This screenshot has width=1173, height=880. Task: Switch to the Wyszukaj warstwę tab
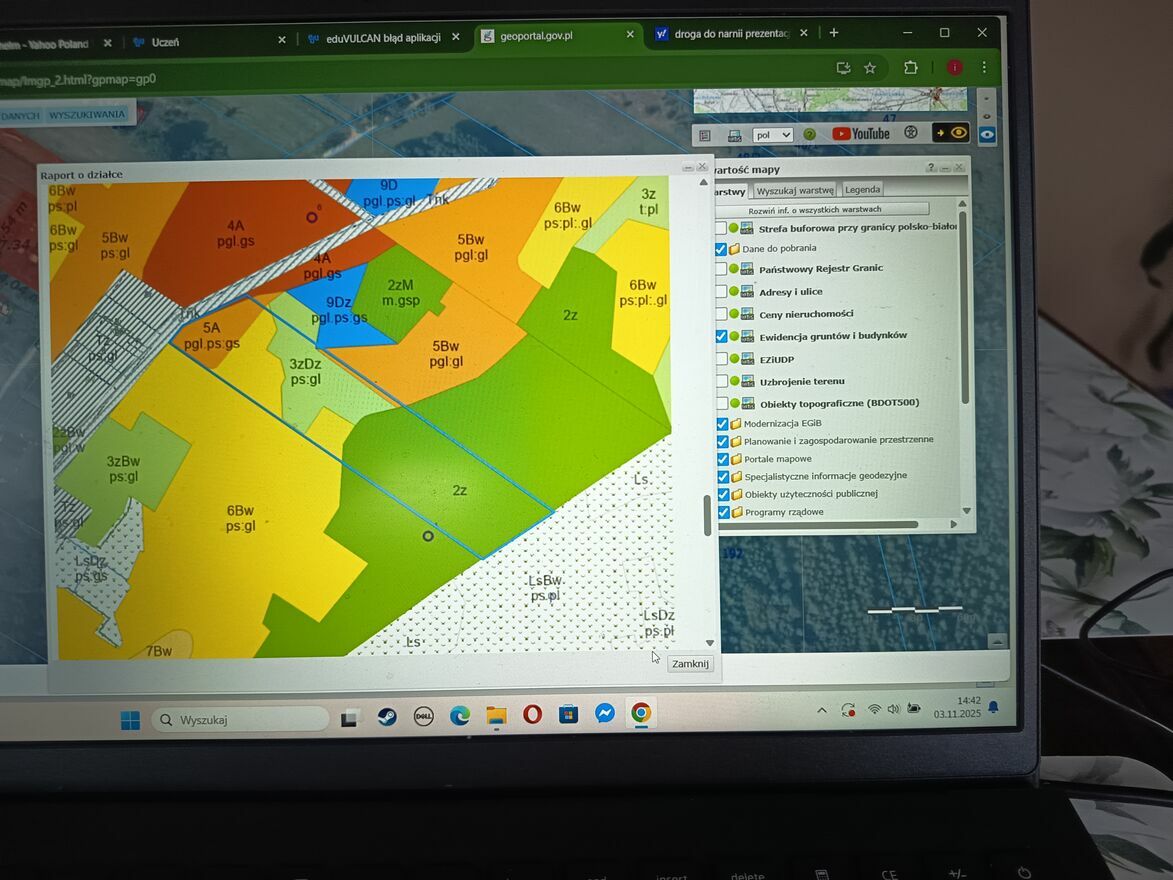coord(795,190)
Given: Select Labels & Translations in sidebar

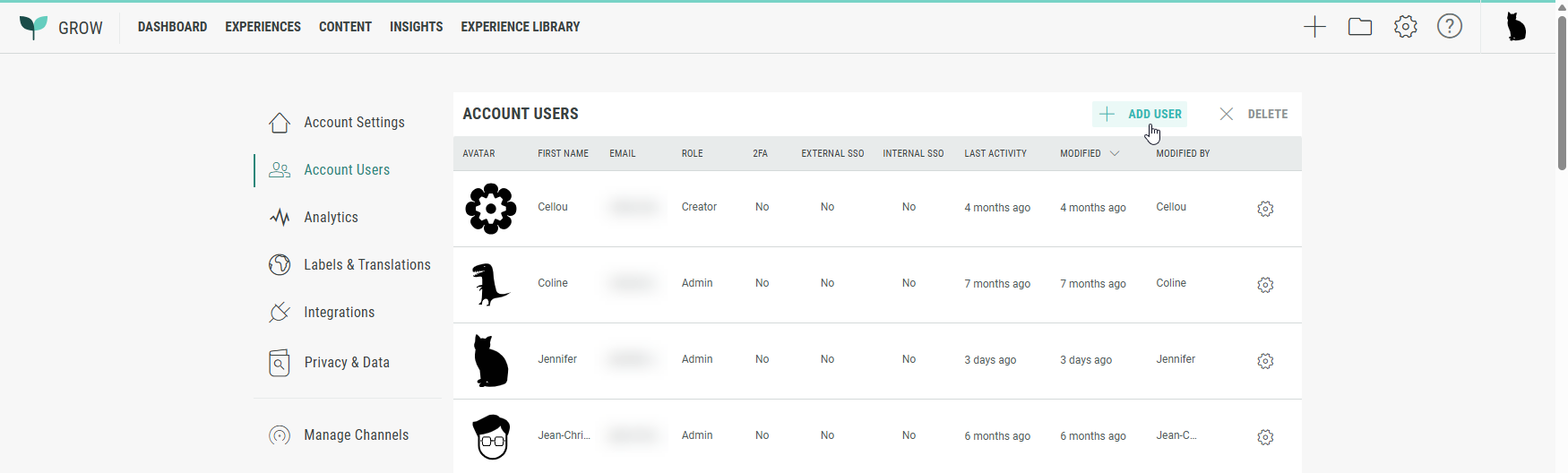Looking at the screenshot, I should [366, 265].
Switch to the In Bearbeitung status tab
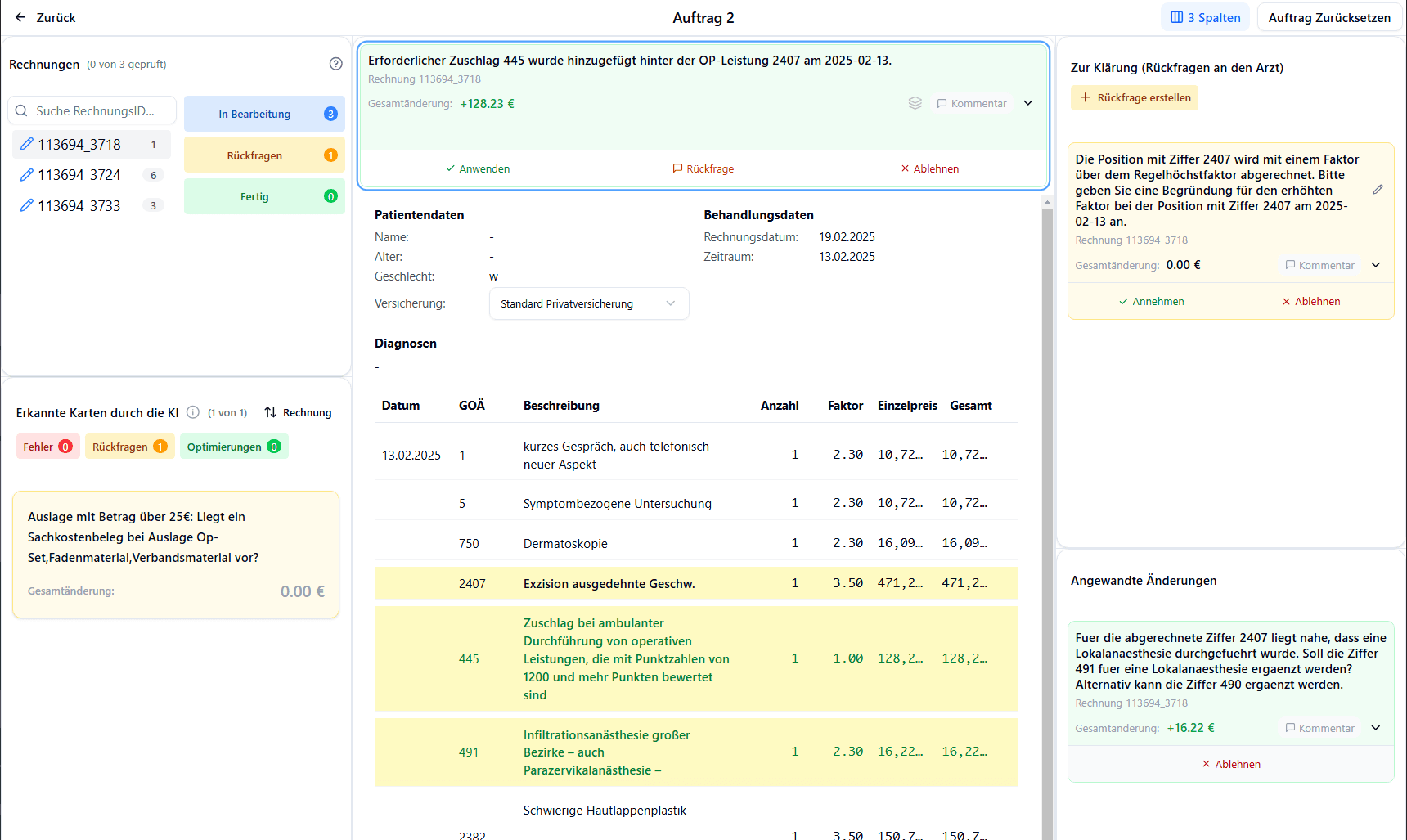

## Problem statement
Recast the lines of the records above as a numbered list, omitting any blank lines and leaving the pictures out.

## Task response
1. This screenshot has width=1173, height=880. Task: Switch to the Wyszukaj warstwę tab
2. coord(795,190)
3. Given: Select Labels & Translations in sidebar
4. Looking at the screenshot, I should [366, 265].
5. Switch to the In Bearbeitung status tab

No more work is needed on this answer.